Coming back to the Small Basic audience, here’s my theory.  Those that are content being hobbyist programmers in Small Basic, don’t really care about the nuances of using Goto.  And those that graduate on to more advanced programming from Small Basic, would be able to appreciate why unrestricted Gotos are “bad.”

PS: Here’s a thread with Linus that I found was interesting.

Comments (9)

  1. Eric Savage says:

    Hi.  We’ve done a review of the Small Basic package on our company blog.  The feedback may be useful to you…

  2. Eric Savage says:

    By the way, I personally suspect that the GOTO statement is easier for a beginner to grasp than a SUB.  If the sacrifice of ideals is needed to get somebody in at the front door, then so be it.

  3. Alex says:

    As one who was bought up on Sinclair zx81 basic, aged 14,  with rampant GOTO exposure, learning why GOTO’s are bad marks the first point at which your programming skills go up a gear.

    Reflecting this in your code is the point where you begin to understand the elegance in programming.

    Fondly remembered is a Morse Code tutor I wrote, some twenty lines of code providing the main body of program with every event calling a subroutine.

    Now it was easy to move to VB 3.0 where ‘events’ were real things.

    Without the introduction to programming, the virtue of the ‘goto’ statement is academic.

    Listen to a two year old child talk – almost unintelligeably, 12 years later without issue.

    Everything can come with time.

  4. 猿頁 says:

    再び 米msdn Forum のSmall Basic フォーラムから。 今回はあまり深く考えず、…

  5. leerwerker says:


    I taught programming for more than ten years (long ago) and did not think GoTo was still being discussed!

    We had fairly strict discipline for its use:  we designed programs as an iteration chart, where every frequency of code execution was in a different section – so you were only allowed downward goto’s in a section and never between sections.  

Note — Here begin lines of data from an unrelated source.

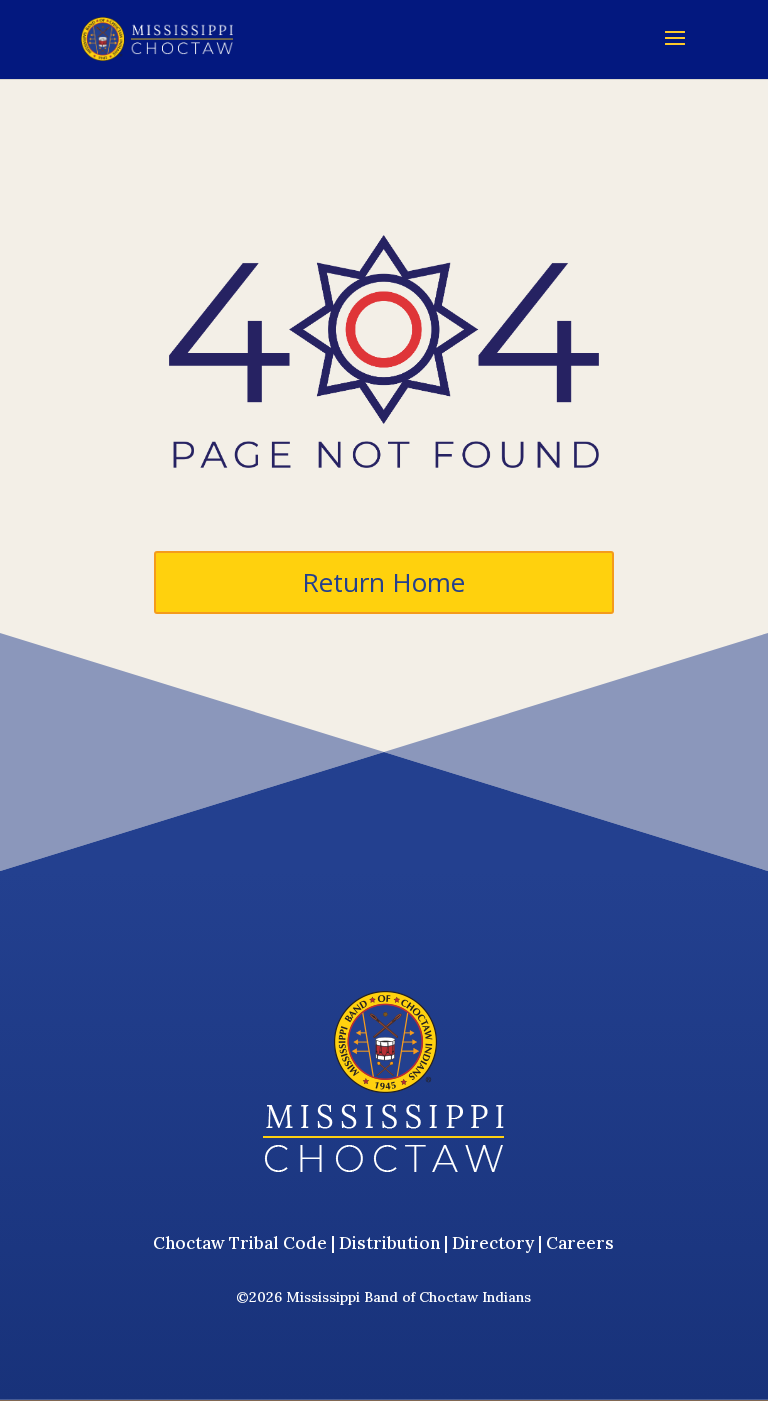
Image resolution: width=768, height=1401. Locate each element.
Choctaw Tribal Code (240, 1243)
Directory (493, 1243)
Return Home (383, 582)
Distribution (389, 1243)
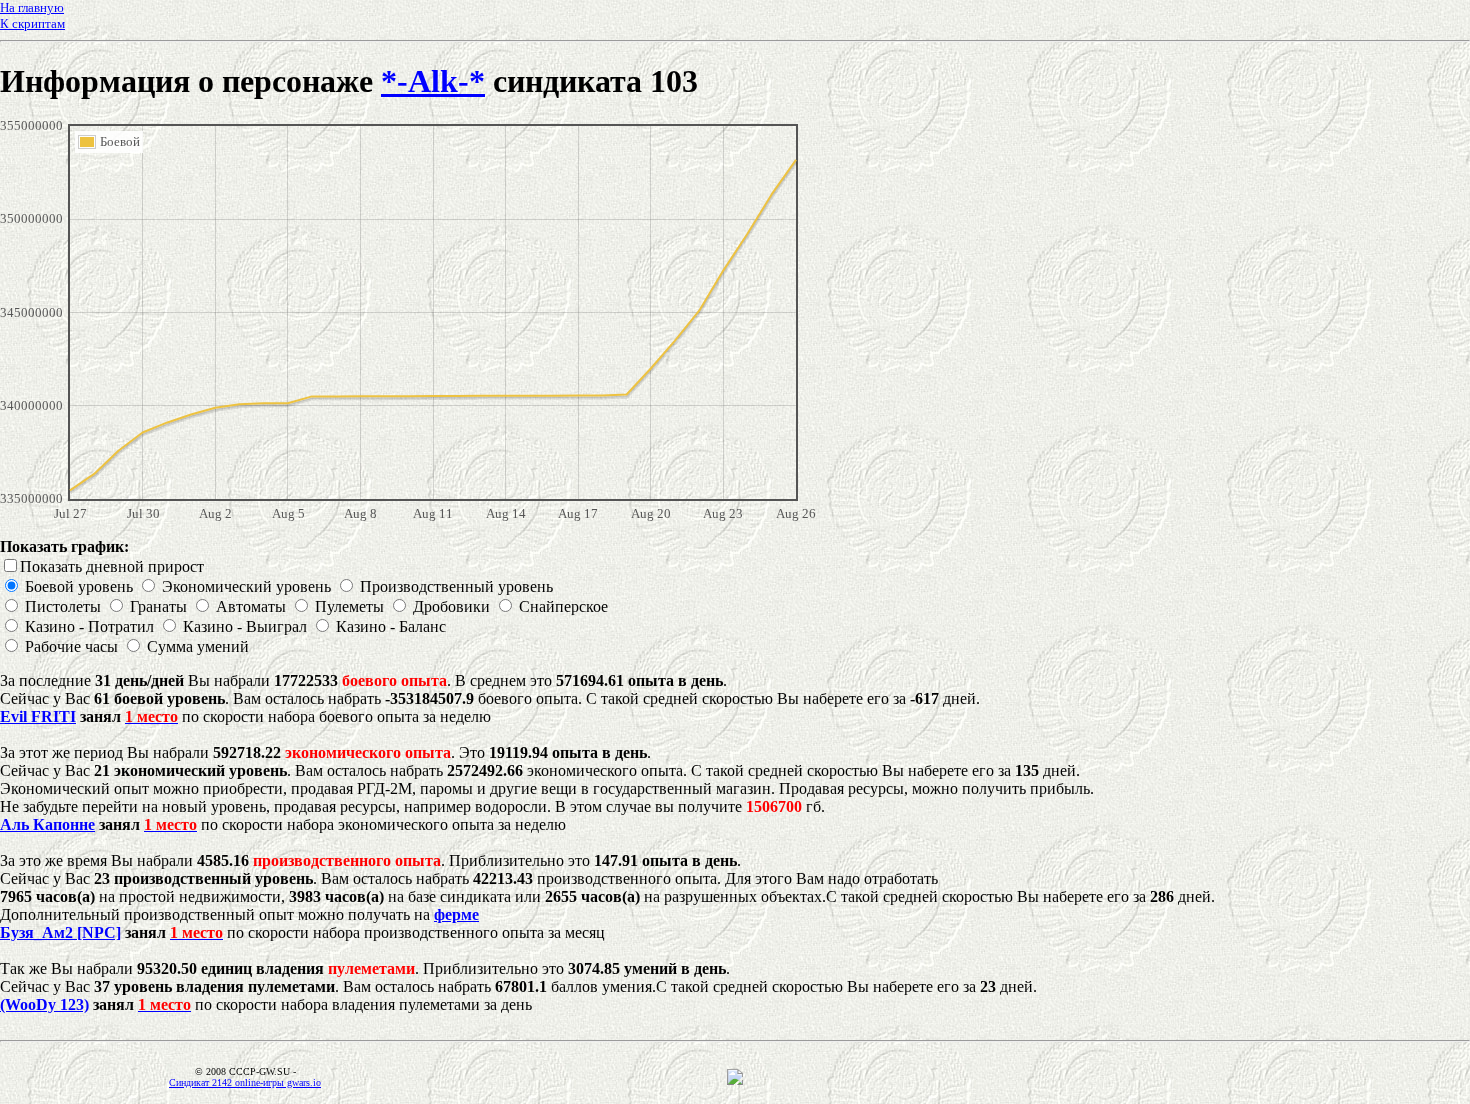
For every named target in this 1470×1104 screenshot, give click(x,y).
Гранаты (158, 606)
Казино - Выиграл (245, 626)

    This way it became a powerful tool and did not lead to spaghetti program design.

  6. rbirkby says:

    Any chance you could put a limit on function size? The biggest issue I see in professional coders without any formal CS training is lack of understanding of modularization in the form of subroutines.

    Unless you think that divide-and-conquer is a difficult strategy to explain to beginners?

    You see, I don’t worry about hobby programmers learning to program in a hobby language. The problems happen when those hobby languages become used in the Enterprise as QuickBasic did.

  7. Pierre says:

    In the program above (fibonnaci), could someone explain me how I can avoid the concept of a "goto" ?

    "goto" are acceptable when pre-conditions and post conditions around the label are simple.

    Isn’t there a goto to the beginning of a program at the start of execution ?

    Where does the program goes when it finishes ? He goes to ….. ahem.  My nephew is asking me bad questions. He must be heretic.






    A = A + B


    B = A + B



    Goto loop

  8. Nathan 43 says:

    I learned on TI 99-4A basic. Cut my teeth with memory manipulation on an Apple IIE and Commodore 64. The day I realized that "GOTO" was not needed was a revelation! Far be it from me to rob another young programmer of that moment.